In the study, treatment was accelerated by providing packets of antibiotics or mailing medication directly to partners from the pharmacy, without first requiring examination of the partner by a physician. This "expedited treatment" resulted in 68% fewer re-infections with gonorrhea and 18% fewer re-infections with Chlamydia (or 24%, overall, when results for both diseases were combined), according to the study report.

The expedited approach is controversial, says the Johns Hopkins researchers, because most state laws, with the exception of California and Tennessee, do not allow distribution of antibiotics without a physician's examination.

"Traditional approaches to informing partners-in which the patients themselves must notify their sexual partners, who are then expected to seek medical evaluation and treatment-simply do not work well enough, as many patients fail to properly inform their partners, and many partners fail to seek treatment, which leads to re-infection," says lead editorial author and infectious disease specialist Emily Erbelding, M.D., M.P.H., an associate professor at The Johns Hopkins University School of Medicine. "These STDs are persistent in the United States. We are not making much headway in further reducing their overall incidence, and the standard approach to treating partners is one obstacle.

Currently, fewer than 20% of local health departments in the United States offer assistance with notifying partners to patients with Gonorrhea and Chlamydia, leaving most patients, often those in the poorest communities with limited resources, to make arrangements on their own for the partner's care."

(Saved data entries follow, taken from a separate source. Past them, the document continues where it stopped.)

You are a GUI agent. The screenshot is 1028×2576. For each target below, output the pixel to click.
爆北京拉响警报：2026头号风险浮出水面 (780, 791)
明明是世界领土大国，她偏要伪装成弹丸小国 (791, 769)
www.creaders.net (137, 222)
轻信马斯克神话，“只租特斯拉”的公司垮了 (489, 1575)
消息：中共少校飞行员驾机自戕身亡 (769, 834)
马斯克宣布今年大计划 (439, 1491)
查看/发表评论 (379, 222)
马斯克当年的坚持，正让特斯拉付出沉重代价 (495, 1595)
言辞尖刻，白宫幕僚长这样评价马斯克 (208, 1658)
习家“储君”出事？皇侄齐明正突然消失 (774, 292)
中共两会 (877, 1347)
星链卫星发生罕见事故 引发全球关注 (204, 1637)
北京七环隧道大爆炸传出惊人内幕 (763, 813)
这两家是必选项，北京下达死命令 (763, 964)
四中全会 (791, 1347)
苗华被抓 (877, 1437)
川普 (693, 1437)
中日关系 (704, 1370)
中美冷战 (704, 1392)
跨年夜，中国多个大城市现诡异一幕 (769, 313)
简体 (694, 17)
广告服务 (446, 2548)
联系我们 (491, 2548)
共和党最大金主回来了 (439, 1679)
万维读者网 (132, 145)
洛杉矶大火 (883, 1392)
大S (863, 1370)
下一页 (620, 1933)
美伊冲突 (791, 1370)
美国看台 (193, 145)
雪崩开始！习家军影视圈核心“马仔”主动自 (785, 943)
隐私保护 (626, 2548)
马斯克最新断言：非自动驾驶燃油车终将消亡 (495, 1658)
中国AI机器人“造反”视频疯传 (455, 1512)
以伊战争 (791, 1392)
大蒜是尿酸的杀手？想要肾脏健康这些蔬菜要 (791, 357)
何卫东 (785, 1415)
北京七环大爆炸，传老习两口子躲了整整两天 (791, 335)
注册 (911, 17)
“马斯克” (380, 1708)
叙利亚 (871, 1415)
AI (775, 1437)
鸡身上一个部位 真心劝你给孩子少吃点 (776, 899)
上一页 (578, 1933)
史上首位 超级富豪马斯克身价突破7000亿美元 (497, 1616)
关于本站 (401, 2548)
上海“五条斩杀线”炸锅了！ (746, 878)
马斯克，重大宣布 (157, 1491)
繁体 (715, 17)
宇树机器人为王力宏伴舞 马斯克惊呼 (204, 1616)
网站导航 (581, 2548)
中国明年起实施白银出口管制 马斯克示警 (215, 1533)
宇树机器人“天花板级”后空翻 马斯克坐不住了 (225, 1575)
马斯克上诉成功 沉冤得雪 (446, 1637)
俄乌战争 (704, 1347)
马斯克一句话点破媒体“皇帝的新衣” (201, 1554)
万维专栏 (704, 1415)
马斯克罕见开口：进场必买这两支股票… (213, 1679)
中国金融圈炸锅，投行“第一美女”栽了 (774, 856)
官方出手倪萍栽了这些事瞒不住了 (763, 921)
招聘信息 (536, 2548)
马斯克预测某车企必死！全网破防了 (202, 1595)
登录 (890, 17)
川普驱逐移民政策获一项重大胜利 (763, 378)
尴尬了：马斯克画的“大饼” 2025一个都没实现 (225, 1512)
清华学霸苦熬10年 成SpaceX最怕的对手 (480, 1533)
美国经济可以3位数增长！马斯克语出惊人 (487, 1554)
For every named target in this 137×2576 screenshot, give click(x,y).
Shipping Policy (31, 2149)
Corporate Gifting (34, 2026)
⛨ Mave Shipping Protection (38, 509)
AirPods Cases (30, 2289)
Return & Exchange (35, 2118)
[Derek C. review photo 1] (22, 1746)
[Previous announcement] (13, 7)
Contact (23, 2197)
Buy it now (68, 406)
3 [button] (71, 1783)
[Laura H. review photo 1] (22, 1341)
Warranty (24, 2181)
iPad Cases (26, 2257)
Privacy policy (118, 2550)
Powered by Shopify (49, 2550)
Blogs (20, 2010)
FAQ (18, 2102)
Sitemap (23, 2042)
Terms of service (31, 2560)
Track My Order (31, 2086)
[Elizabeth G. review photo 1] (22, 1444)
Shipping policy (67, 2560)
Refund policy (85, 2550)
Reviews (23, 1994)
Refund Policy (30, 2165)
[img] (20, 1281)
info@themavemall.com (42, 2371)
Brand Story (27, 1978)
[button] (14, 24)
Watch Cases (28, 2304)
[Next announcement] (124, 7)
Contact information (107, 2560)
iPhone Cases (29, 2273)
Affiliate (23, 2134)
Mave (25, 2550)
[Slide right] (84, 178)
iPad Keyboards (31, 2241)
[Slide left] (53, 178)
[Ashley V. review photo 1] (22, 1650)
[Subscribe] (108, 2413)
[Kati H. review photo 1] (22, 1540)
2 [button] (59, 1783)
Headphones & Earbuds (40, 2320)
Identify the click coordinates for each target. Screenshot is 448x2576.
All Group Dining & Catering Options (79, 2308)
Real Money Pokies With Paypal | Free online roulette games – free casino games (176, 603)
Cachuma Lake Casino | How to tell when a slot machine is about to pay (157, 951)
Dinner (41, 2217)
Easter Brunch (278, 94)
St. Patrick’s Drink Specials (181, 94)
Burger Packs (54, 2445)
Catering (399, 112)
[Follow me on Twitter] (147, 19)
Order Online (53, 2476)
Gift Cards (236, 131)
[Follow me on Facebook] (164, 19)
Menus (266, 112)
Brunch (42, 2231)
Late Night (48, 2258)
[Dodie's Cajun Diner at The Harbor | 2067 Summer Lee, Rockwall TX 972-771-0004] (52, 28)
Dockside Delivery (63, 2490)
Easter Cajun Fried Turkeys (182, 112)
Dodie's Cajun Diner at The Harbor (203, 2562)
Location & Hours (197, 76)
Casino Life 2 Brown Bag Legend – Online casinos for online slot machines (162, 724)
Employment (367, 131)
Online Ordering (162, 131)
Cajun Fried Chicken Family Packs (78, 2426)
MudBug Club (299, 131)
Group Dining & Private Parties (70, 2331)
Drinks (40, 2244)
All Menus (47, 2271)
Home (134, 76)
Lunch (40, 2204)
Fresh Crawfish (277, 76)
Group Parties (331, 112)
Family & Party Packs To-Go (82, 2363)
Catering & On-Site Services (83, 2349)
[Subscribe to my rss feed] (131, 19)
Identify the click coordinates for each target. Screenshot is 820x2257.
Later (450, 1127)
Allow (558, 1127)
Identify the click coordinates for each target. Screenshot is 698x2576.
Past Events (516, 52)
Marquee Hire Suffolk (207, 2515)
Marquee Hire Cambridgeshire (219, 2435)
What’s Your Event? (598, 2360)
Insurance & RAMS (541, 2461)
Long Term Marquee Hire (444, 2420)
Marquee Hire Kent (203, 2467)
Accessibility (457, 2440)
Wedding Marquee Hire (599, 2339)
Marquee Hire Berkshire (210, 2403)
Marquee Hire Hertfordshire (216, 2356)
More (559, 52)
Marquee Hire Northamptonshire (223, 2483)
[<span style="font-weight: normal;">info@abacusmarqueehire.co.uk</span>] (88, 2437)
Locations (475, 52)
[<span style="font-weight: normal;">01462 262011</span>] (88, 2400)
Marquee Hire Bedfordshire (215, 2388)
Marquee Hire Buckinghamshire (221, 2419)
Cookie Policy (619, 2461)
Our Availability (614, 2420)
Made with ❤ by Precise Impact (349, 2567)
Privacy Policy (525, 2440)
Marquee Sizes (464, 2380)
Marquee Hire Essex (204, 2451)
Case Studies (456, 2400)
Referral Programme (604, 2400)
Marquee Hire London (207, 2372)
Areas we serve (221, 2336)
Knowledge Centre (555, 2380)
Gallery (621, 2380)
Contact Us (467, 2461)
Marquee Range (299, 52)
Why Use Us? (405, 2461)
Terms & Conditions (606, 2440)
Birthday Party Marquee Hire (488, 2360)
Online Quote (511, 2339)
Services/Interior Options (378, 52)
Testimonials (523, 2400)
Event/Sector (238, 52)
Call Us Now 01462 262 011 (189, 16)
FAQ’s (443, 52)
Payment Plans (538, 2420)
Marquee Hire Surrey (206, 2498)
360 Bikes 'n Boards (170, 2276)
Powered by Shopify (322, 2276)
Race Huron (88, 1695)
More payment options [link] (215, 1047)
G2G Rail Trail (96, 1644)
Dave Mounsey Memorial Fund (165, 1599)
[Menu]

The 2003 rate for Gonorrhea in the United States, the most recent available, is 117 per 100,000 people. This figure is nowhere near meeting the objectives of the federal Department of Health and Human Services' 2010 Healthy People Initiative, which is 19 per 100,000, Erbelding adds.

"The study's results should encourage physicians and public health policy advocates to incorporate expedited, patient-delivered therapy of antibiotics into their practices to effectively treat partners and control the spread of STDs, such as Gonorrhea and Chlamydia," says editorial co-author and infectious disease specialist Jonathan Zenilman, M.D., a professor at Johns Hopkins. "This approach had the added benefit of serving as a model for public-private approaches to public health problems. With this approach, no additional public funding would be required to expand the number of field staff to offer partner notification services. Treatment was delivered to a high proportion of the group exposed to the STD. Privately run, local pharmacies willingly participated in the program. If legislators are prepared to relax current restrictions on dispensing, as did Washington state for this study, then it could be effective elsewhere in cities where high rates of Gonorrhea and Chlamydia remain persistent problems despite efforts to apply standard health approaches."